(Bloomberg) — Twitter Inc. has struck a deal with Google Inc. to make its 140-character updates more searchable online.
In the first half of this year, tweets will start to be visible in Google’s search results as soon as they’re posted, thanks to a deal giving the Web company access to Twitter’s firehose, the stream of data generated by the microblogging service’s 284 million users, people with knowledge of the matter said Wednesday. Google previously had to crawl Twitter’s site for the information, which will now be visible automatically.
The agreement underscores the progress that Twitter Chief Executive Officer Dick Costolo is making in getting tweets seen by more non-users and generating more advertising revenue from a larger audience. Twitter, which also provides data to Microsoft Corp.’s Bing search service and Yahoo! Inc., is aiming to draw more people to its site as user growth slows. Twitter this week announced deals to show advertising in Flipboard Inc.’s mobile application and with Yahoo Japan Corp
Twitter, which reports quarterly earnings Thursday, rose 3.3 percent to $42.05 at 11:05 a.m. in New York. Through yesterday’s close, the stock had advanced 14 percent this year. Google rose less than 1 percent to $526.60.

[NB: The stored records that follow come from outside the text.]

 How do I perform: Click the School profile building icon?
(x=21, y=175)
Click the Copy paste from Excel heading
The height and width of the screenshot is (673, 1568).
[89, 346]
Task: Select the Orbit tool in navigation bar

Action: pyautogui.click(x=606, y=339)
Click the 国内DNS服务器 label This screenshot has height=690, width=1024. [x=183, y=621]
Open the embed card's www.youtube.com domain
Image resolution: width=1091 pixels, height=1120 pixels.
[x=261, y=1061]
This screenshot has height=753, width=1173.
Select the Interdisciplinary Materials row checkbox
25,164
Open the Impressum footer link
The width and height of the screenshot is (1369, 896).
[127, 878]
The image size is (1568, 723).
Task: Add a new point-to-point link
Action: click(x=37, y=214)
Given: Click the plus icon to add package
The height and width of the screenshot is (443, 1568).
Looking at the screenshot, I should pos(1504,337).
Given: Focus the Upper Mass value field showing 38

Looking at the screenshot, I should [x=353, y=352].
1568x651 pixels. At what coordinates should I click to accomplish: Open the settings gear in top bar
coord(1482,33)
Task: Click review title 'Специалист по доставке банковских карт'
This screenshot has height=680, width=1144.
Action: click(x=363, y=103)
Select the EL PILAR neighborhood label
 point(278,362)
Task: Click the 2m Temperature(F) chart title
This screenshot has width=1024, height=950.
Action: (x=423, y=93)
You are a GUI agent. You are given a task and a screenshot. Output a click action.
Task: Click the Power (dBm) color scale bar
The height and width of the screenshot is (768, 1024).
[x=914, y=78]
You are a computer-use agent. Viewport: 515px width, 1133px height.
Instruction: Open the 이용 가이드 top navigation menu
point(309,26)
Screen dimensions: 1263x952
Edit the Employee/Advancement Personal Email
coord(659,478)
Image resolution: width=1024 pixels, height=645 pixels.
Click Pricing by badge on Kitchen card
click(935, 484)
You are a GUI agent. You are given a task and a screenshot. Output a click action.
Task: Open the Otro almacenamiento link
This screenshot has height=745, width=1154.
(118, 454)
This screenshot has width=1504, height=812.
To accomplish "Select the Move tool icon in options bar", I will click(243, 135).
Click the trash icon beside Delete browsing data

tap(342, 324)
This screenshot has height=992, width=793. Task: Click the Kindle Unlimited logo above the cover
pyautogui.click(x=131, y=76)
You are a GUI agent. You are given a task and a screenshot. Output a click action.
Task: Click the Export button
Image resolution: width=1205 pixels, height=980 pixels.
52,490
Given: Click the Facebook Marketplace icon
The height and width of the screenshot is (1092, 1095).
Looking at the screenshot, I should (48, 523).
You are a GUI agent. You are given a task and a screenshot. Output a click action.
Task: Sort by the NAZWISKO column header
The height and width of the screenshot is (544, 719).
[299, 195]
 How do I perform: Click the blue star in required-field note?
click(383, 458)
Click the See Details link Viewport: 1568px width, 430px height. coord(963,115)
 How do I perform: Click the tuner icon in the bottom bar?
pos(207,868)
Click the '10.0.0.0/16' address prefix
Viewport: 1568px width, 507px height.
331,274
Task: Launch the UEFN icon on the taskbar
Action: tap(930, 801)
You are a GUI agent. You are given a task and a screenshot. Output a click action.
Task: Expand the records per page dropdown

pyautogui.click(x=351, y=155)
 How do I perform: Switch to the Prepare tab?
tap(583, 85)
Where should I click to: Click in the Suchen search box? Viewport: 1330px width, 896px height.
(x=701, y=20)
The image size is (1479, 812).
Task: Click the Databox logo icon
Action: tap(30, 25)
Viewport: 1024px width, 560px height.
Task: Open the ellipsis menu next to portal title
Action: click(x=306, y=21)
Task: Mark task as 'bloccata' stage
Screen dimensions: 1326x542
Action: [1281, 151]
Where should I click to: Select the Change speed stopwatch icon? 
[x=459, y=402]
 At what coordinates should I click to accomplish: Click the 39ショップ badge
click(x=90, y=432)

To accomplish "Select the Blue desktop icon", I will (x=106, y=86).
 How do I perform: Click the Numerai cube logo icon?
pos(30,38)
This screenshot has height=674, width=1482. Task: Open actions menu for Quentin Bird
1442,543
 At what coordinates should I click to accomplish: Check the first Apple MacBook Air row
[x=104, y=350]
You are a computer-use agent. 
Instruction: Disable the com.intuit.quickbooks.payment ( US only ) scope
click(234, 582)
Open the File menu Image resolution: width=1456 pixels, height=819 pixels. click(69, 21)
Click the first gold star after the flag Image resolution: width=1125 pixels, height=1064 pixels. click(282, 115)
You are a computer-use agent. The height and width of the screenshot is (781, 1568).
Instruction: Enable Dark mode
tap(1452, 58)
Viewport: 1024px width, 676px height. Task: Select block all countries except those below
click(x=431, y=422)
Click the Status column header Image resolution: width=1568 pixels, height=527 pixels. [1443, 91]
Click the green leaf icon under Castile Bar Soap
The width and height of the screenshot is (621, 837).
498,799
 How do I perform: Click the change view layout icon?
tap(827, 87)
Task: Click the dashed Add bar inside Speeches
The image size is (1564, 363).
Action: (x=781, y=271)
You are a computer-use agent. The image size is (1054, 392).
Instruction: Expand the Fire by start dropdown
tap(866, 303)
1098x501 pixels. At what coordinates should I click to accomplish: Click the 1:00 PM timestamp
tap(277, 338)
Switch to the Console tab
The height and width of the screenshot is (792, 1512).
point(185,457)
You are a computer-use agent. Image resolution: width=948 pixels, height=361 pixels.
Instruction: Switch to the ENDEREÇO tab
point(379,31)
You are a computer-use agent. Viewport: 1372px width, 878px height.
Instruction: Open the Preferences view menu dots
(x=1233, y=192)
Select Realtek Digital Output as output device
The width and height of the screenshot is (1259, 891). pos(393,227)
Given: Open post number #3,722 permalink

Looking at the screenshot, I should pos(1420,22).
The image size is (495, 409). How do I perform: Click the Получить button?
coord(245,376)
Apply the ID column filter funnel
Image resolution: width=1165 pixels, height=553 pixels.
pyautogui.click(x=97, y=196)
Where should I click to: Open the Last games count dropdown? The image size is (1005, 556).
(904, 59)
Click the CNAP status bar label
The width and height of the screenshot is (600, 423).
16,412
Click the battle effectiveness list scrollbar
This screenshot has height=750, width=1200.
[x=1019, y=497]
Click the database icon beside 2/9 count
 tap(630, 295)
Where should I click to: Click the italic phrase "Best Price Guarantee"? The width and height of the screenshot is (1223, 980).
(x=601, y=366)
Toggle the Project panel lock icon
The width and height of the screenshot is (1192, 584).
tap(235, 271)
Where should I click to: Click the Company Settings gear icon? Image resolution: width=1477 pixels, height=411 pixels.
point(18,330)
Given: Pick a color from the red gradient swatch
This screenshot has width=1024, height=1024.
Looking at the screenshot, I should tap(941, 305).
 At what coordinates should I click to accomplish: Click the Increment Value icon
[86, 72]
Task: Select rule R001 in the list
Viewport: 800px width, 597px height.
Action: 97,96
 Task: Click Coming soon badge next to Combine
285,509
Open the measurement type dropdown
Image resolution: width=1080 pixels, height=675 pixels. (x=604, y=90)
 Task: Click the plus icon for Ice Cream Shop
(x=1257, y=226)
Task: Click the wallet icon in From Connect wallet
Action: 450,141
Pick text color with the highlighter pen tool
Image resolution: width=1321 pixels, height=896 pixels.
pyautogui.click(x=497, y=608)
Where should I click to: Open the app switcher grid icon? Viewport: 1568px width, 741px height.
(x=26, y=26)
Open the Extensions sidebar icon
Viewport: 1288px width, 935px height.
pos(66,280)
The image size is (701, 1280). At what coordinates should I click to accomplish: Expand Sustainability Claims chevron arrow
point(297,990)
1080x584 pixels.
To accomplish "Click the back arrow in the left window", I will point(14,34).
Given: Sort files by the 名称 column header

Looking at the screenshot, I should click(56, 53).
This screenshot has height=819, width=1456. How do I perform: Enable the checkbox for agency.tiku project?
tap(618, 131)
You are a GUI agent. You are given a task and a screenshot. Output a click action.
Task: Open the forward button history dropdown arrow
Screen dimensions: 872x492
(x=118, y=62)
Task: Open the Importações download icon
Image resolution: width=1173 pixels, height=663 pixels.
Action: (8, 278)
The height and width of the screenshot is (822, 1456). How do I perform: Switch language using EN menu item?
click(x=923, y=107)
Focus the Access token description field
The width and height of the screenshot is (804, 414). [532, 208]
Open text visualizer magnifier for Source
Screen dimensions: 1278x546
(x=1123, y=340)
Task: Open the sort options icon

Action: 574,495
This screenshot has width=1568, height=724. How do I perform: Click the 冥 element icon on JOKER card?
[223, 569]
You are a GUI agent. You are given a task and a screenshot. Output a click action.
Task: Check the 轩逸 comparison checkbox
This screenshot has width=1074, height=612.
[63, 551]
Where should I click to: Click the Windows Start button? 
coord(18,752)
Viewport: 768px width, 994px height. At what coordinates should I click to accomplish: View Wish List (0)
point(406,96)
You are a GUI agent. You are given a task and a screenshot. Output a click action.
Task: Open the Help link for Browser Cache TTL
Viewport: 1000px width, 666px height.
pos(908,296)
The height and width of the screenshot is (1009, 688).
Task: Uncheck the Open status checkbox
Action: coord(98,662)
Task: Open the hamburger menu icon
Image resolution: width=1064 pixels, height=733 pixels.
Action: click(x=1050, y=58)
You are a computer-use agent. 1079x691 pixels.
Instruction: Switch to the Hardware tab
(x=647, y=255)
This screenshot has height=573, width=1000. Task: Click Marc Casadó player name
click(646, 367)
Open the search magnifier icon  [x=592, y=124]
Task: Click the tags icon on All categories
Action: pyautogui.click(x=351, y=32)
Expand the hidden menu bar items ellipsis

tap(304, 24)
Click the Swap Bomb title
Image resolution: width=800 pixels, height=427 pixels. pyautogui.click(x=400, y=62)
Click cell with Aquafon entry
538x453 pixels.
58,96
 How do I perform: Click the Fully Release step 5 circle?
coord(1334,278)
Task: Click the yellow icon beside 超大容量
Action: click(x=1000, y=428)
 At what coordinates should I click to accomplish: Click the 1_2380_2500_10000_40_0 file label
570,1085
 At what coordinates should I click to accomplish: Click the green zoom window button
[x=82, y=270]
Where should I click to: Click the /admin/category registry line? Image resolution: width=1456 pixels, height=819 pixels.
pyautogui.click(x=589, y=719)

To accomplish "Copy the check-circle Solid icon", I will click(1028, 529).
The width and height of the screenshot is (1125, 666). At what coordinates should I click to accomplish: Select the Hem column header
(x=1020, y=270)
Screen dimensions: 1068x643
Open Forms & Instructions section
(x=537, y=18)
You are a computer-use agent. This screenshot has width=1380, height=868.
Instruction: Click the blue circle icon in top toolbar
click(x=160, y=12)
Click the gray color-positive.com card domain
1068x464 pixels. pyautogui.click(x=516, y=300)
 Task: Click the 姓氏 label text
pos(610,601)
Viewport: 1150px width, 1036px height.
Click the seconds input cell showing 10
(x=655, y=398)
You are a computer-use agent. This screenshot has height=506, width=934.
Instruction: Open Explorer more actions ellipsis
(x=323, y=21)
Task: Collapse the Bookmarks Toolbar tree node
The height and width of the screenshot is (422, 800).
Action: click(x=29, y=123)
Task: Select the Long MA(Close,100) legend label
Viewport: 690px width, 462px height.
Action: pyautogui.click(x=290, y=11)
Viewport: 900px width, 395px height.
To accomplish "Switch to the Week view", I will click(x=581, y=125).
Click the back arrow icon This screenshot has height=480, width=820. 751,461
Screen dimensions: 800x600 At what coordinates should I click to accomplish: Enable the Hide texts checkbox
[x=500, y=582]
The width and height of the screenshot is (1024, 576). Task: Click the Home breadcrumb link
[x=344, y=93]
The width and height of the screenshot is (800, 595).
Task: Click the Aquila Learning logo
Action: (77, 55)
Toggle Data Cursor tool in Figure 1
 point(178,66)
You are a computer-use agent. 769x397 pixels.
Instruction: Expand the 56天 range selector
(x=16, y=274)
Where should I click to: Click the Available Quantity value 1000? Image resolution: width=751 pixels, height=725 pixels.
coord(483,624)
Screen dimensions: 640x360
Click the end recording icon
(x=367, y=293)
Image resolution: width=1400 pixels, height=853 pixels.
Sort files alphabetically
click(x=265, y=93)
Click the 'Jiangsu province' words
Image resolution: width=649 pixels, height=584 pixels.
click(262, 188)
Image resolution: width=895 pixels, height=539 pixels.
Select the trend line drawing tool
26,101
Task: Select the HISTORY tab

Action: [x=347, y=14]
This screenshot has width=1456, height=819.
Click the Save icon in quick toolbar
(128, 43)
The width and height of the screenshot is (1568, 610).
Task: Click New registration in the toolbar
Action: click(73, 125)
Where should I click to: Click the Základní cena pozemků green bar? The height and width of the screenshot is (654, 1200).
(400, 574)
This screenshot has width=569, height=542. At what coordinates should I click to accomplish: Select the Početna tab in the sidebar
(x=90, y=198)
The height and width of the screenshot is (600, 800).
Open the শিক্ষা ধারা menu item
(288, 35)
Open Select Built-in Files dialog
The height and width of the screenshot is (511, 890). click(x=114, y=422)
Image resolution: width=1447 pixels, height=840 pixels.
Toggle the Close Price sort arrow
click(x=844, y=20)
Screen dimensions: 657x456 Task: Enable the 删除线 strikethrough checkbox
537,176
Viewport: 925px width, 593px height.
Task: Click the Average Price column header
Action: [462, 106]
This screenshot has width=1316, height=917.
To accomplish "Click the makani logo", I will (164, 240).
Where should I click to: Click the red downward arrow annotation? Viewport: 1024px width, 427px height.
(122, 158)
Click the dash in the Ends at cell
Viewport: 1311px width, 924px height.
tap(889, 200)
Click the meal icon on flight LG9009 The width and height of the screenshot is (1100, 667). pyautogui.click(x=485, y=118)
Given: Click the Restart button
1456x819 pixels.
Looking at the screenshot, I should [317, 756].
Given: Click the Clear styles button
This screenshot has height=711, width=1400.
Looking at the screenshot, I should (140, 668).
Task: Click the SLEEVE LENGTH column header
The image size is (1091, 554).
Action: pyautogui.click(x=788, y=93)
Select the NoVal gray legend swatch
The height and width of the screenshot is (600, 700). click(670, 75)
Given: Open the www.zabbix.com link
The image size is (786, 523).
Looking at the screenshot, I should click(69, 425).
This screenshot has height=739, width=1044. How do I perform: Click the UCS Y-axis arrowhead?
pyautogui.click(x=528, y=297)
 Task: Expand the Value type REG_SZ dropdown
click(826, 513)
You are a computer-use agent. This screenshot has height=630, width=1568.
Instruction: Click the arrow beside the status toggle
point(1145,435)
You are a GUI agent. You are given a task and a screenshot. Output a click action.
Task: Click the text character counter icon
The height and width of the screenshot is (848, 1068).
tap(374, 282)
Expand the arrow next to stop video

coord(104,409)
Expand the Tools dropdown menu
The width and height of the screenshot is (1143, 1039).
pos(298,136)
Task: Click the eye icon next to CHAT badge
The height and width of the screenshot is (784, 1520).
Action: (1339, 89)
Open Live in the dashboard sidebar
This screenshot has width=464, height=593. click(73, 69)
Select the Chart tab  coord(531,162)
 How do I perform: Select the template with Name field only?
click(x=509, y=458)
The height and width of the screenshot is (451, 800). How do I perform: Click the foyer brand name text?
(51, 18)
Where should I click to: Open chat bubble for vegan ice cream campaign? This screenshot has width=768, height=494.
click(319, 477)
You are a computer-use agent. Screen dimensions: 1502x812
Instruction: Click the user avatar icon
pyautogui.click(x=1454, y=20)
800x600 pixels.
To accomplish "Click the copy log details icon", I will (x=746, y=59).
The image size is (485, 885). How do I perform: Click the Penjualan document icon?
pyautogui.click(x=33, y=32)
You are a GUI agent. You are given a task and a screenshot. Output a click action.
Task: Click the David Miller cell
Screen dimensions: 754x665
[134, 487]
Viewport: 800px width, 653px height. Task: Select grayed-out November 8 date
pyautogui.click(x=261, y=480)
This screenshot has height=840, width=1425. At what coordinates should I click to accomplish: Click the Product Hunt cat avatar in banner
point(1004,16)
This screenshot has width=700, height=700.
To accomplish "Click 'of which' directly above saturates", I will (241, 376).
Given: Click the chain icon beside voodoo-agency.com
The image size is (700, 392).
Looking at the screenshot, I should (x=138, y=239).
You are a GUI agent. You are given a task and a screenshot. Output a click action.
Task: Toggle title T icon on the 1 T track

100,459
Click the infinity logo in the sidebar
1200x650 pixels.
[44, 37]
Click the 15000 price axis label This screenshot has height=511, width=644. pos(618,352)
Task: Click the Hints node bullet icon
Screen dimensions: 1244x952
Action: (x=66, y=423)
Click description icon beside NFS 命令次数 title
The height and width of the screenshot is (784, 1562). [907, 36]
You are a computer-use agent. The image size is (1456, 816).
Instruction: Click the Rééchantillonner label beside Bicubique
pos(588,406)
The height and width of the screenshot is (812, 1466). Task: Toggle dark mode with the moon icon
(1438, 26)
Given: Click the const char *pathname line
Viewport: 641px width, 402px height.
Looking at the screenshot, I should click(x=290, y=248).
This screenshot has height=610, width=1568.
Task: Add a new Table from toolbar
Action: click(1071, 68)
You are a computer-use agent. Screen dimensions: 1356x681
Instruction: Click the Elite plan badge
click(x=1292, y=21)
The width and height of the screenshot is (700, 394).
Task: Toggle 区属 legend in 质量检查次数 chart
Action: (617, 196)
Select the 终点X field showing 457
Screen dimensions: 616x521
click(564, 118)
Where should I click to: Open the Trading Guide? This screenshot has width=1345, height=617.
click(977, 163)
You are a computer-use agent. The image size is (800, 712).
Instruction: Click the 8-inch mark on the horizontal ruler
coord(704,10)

Engineers from Twitter and Google are already working on the arrangement, said the people, who asked not to be identified because the deal isn’t public. The two companies had a similar deal from 2009 to 2011. Ali Rowghani, Twitter’s former chief operating officer, had been against renewing the agreement to keep more control over Twitter’s content and it lapsed, the people said.
The renewed relationship benefits both companies, said Doug Anmuth, an analyst at JPMorgan, in a note to investors.
The deal means “more opportunities for Twitter to convert, and possibly monetize, logged-out users,” he said. It will also increase the frequency that people with Twitter accounts check the site, he added.
“For Google, we believe search results will be enhanced by access to real-time tweets and a much broader amount of content,” Anmuth wrote.
Will Stickney, a spokesman for San Francisco-based Twitter, declined to comment. Jason Freidenfelds, a spokesman for Mountain View, California-based Google, didn’t respond to a message seeking comment.
There’s no advertising revenue involved in the deal between Twitter and Google, one of the people said. That suggests Twitter will receive data-licensing revenue, which was $41 million in the third quarter, up from $16 million a year earlier.
Anthony Noto, Twitter’s chief financial officer, said at the company’s analyst meeting in November that it had been working to make tweets easier to find through search engines, and that negotiating with search providers could be a “unique opportunity” to distribute tweets to more people.